Casualties and losses
- 11 arrested: 0

= Wakefield standoff =

2021 Interstate 95 militia standoff in Massachusetts, US

On July 3, 2021, a standoff occurred between individuals, some of whom are alleged to be members of a militia group called Rise of the Moors, some of whom were armed, and state and local police officers on Interstate 95 in Wakefield, Massachusetts. This incident began when an officer with the Massachusetts State Police responded to stopped vehicles and allegedly found several in the group carrying long guns, side-arms, and wearing body armor. Police said the group claimed to be traveling from Rhode Island to Maine for training on privately owned land.
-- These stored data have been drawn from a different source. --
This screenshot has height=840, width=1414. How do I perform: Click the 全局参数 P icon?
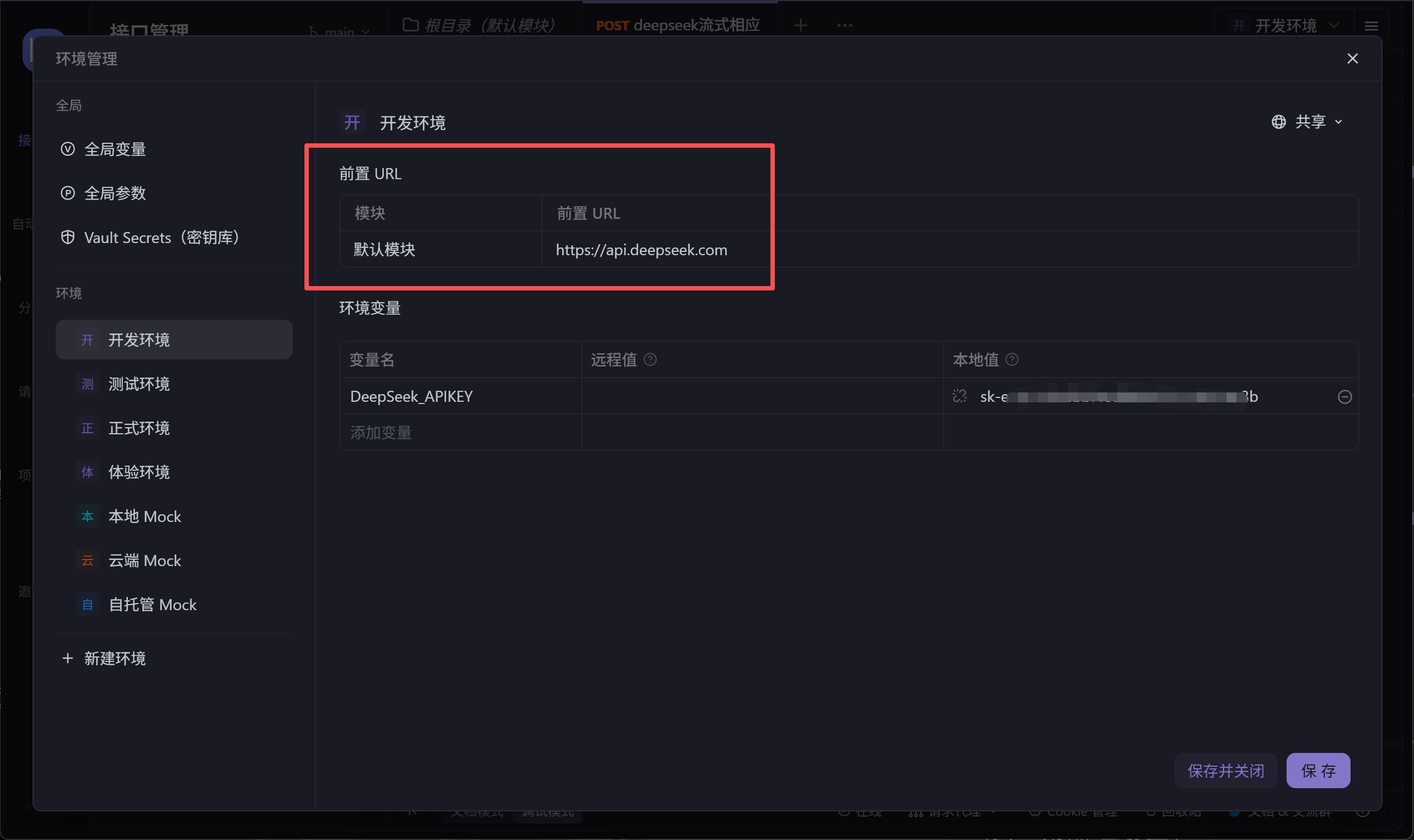(x=67, y=193)
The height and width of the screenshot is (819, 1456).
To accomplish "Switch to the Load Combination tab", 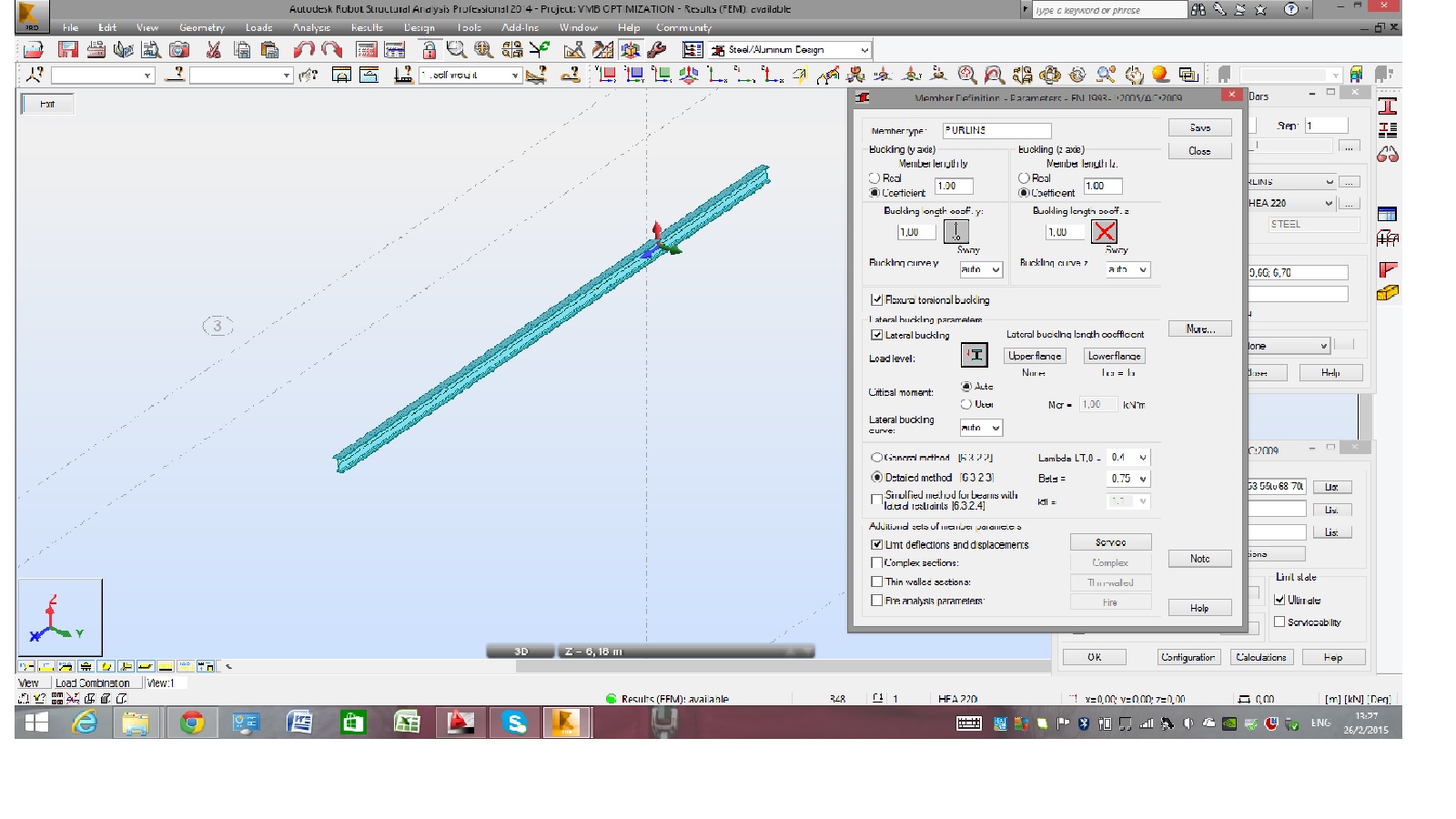I will click(x=94, y=682).
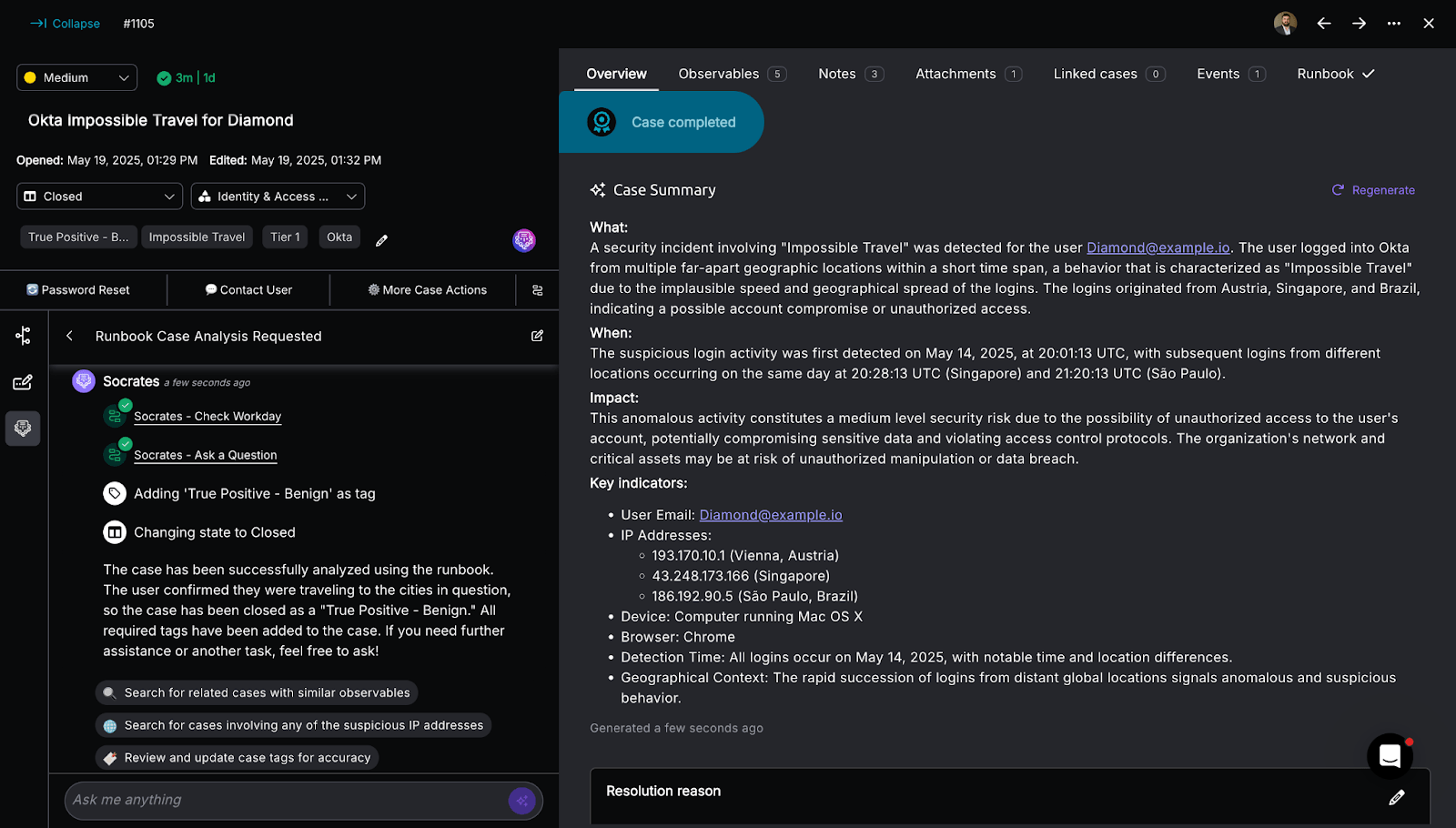Click the send icon in the chat field
The height and width of the screenshot is (828, 1456).
(x=522, y=800)
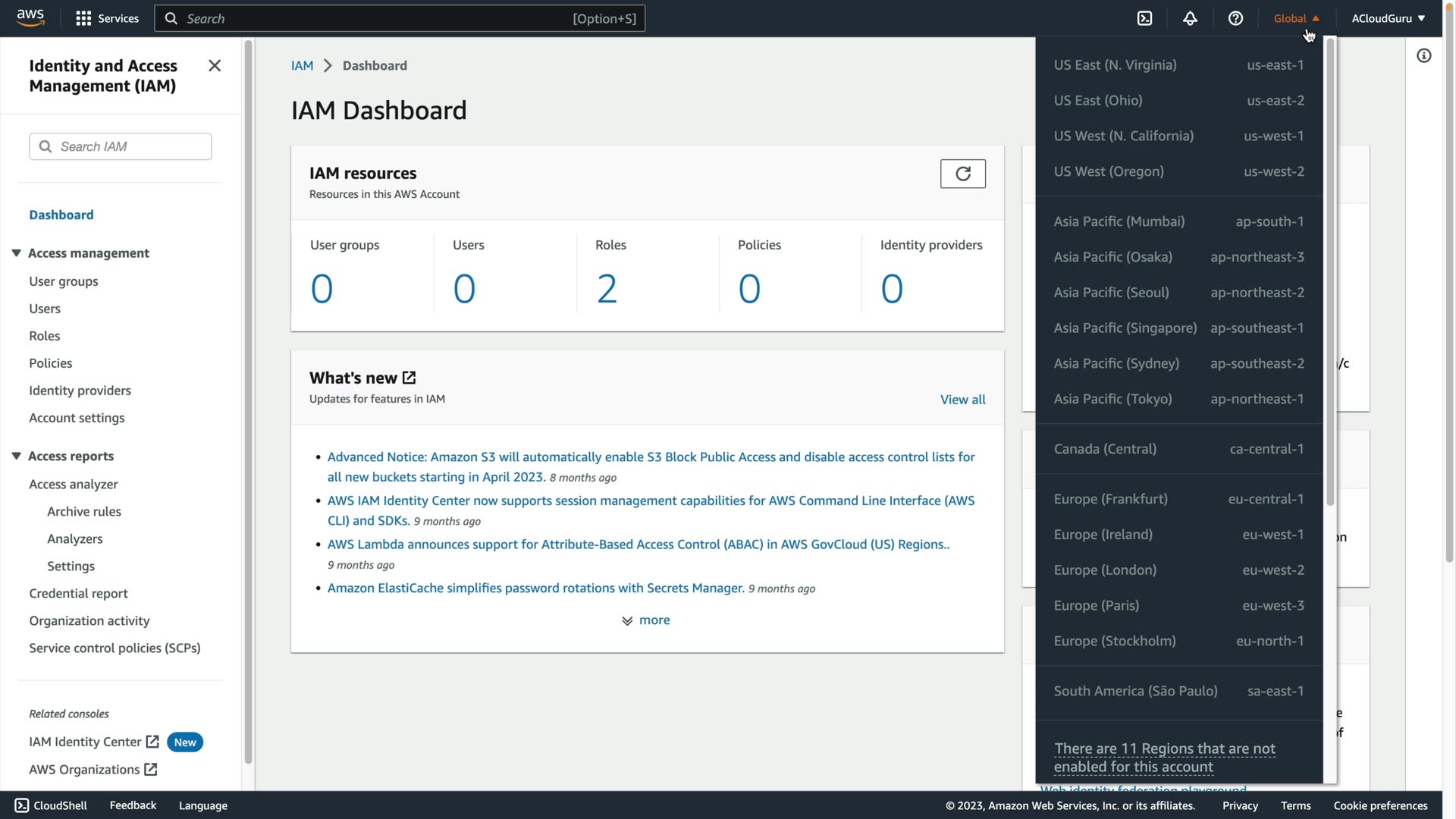The image size is (1456, 819).
Task: Open the help question mark icon
Action: pyautogui.click(x=1235, y=18)
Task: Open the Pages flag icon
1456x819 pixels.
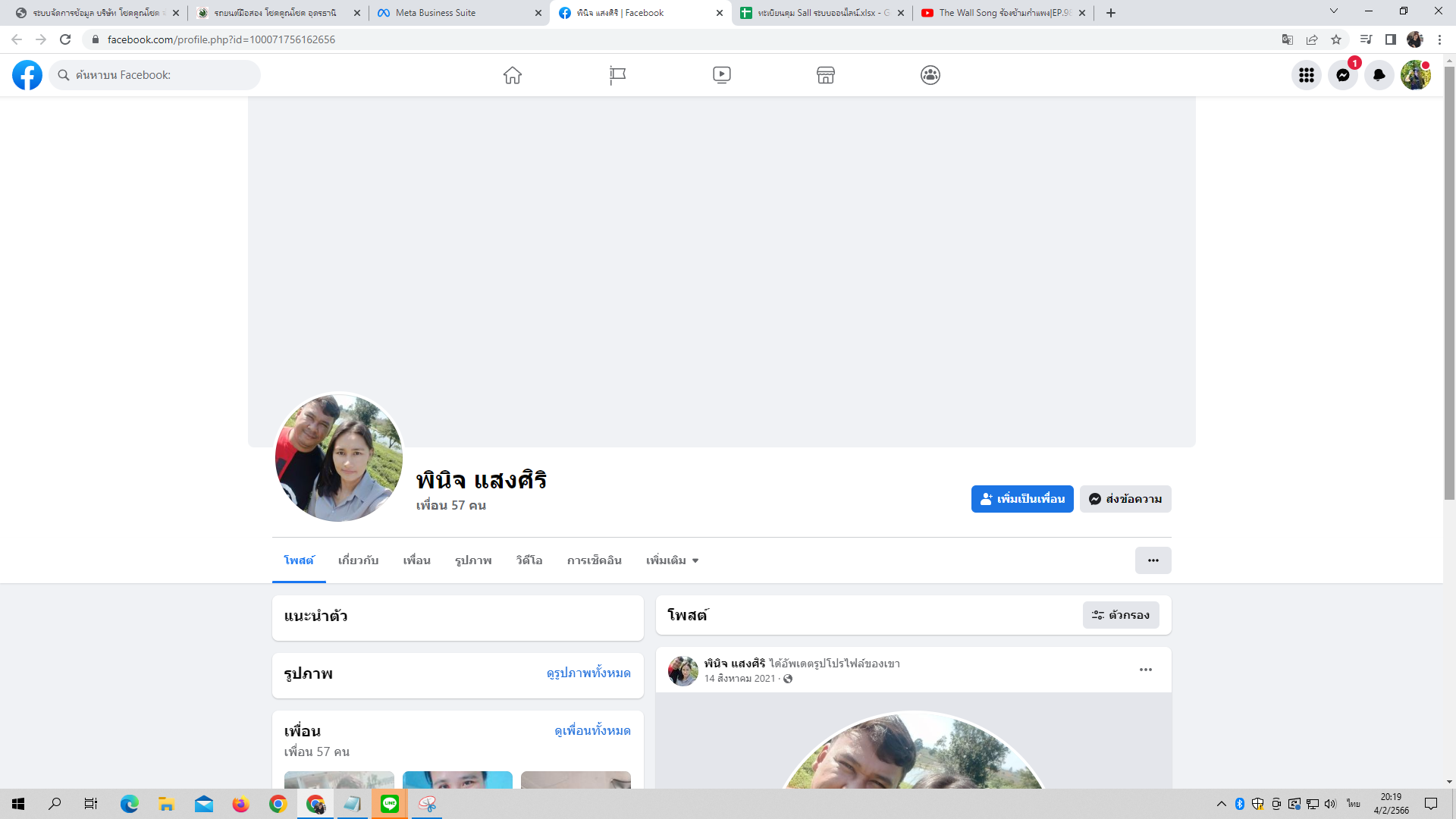Action: tap(617, 75)
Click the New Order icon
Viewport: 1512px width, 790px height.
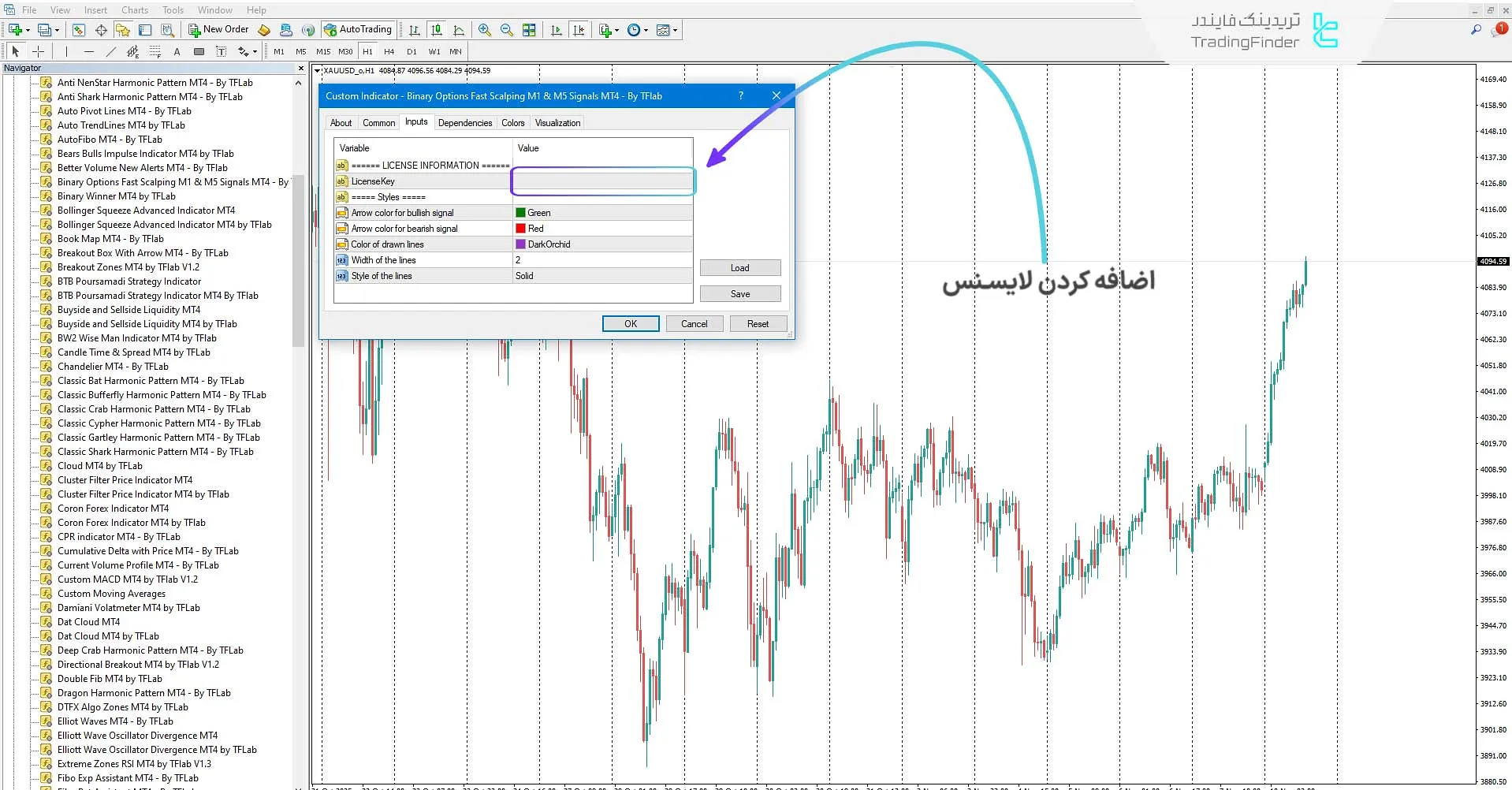point(195,29)
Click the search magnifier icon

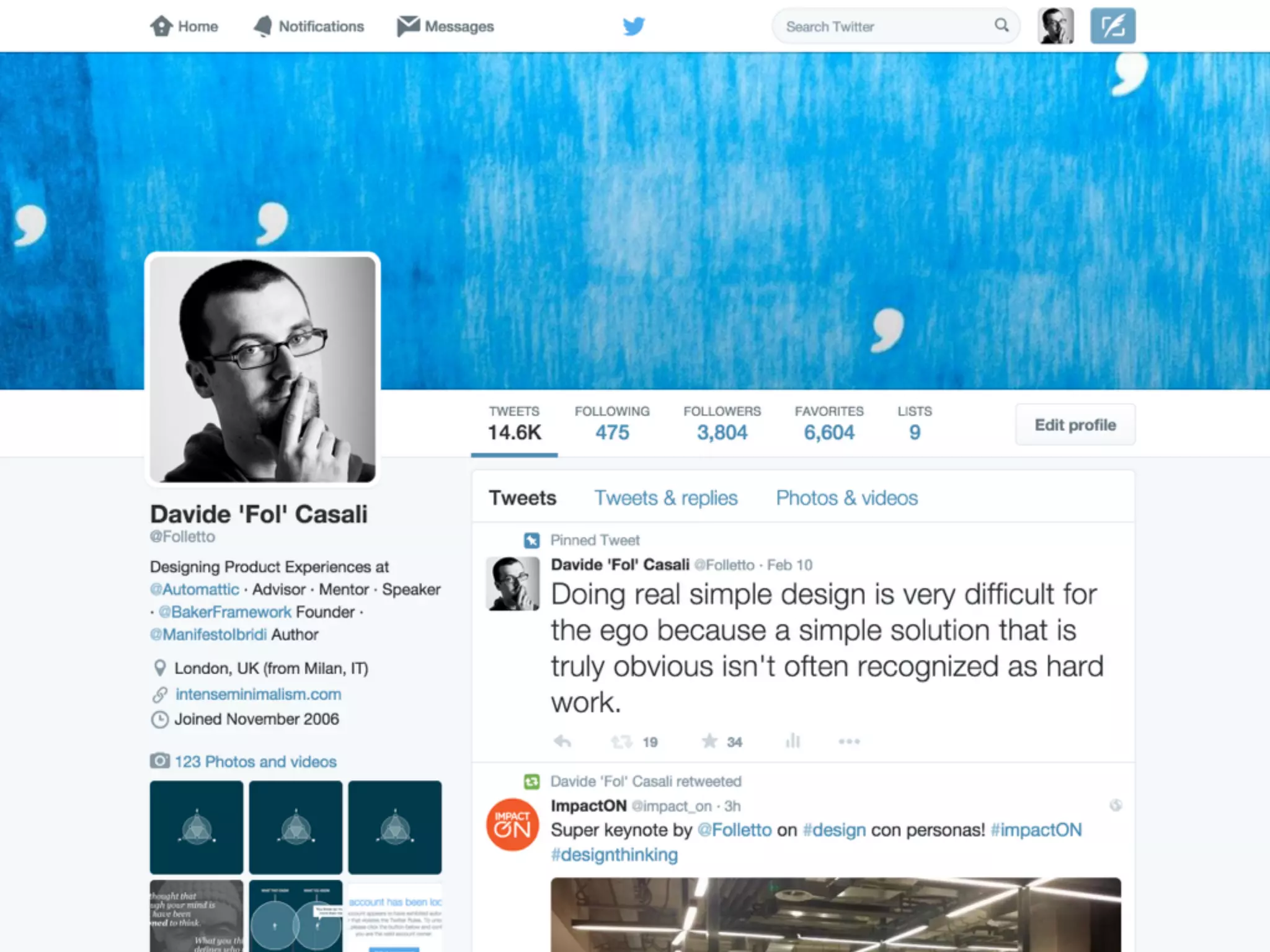(1001, 25)
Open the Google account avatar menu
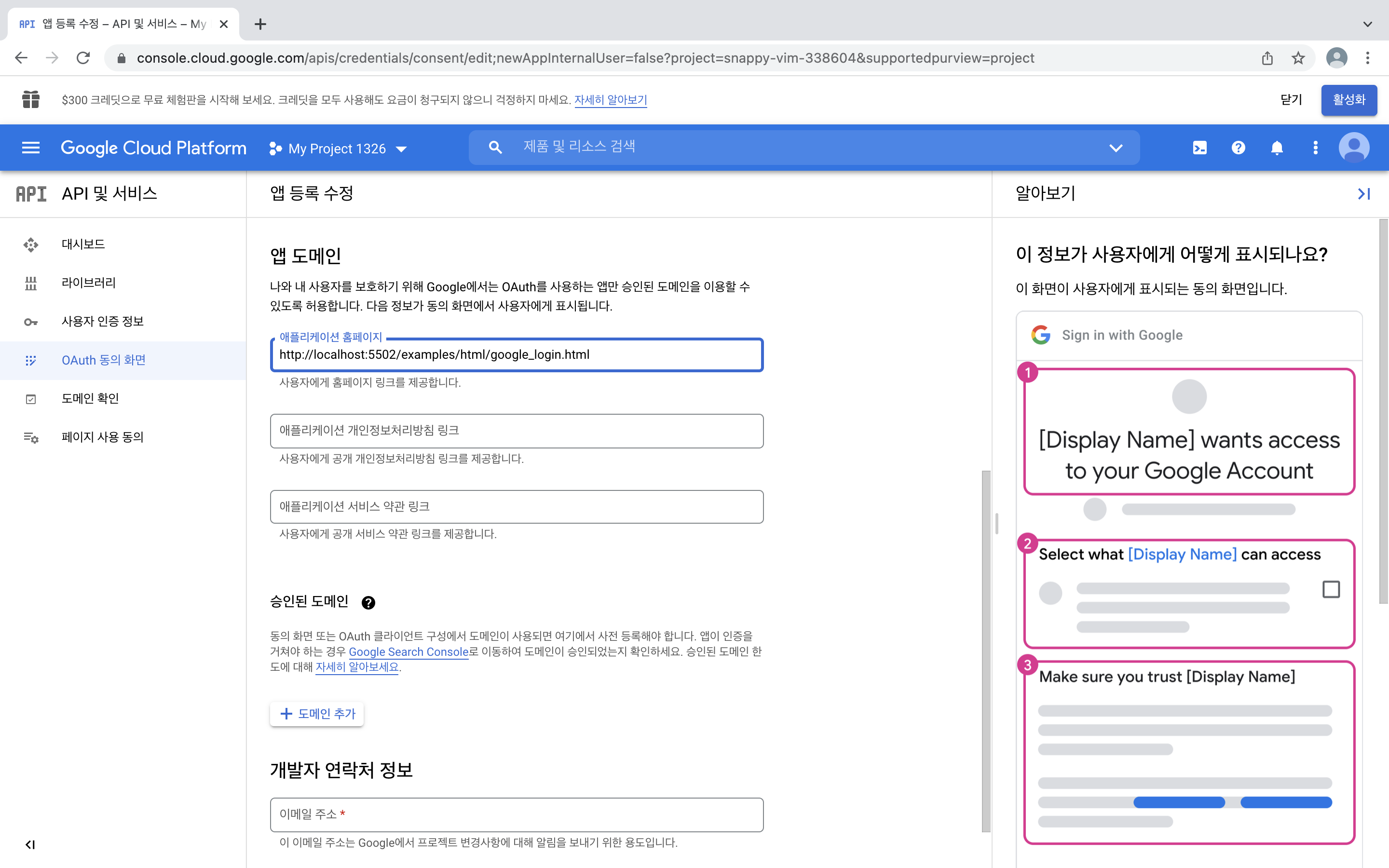This screenshot has width=1389, height=868. tap(1353, 148)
The standoff lasted several hours and resulted in eleven arrests, of ten adults and one child.

==Background==
Rise of the Moors is a New England group whose members identify as Moorish Americans. An Instagram account connected to the group says its goal is to continue the work of Noble Drew Ali, founder of the Moorish Science Temple of America. According to The Washington Post, the group is part of the Moorish sovereign-citizen movement, who claim immunity from local, state and federal laws. Similarly, the Southern Poverty Law Center classifies the Rise of the Moors as an "anti-government group" and identifies the Moorish sovereign-citizen movement with the broader sovereign-citizen movement.

==Aftermath==
About two weeks after the standoff, some of those arrested filed a $70,000,000 civil rights and defamation lawsuit against media outlets, the Massachusetts State Police, some individual troopers involved in the standoff, the presiding arraignment judge, and the Commonwealth of Massachusetts for "violating the claimants civil, national and human rights." The suit was dismissed as it would involve federal intervention in state court proceedings and that the allegations did not demonstrate any defamation.

At arraignment, all of the adults arrested and charged entered pleas of "not guilty", although some later changed their plea to "guilty" as of mid-2024. Several of the adults allegedly changed their names to Moorish Science inspired names. Many of the cases are still pending in Middlesex Superior Court as of mid-2024. Many of the individuals initially were representing themselves, but were also provided an indigent lawyer, or privately retained a lawyer. As of mid-October 2022 all of the defendants have been released from pretrial detention.

They were found guilty (June 17, 2024) and on July 16, 2024, Jamhal Tavon Sanders Latimer was sentenced to three to five years in prison for his involvement in the standoff. Steven Anthony Perez was sentenced to just over a year. Both received an additional four years of probation.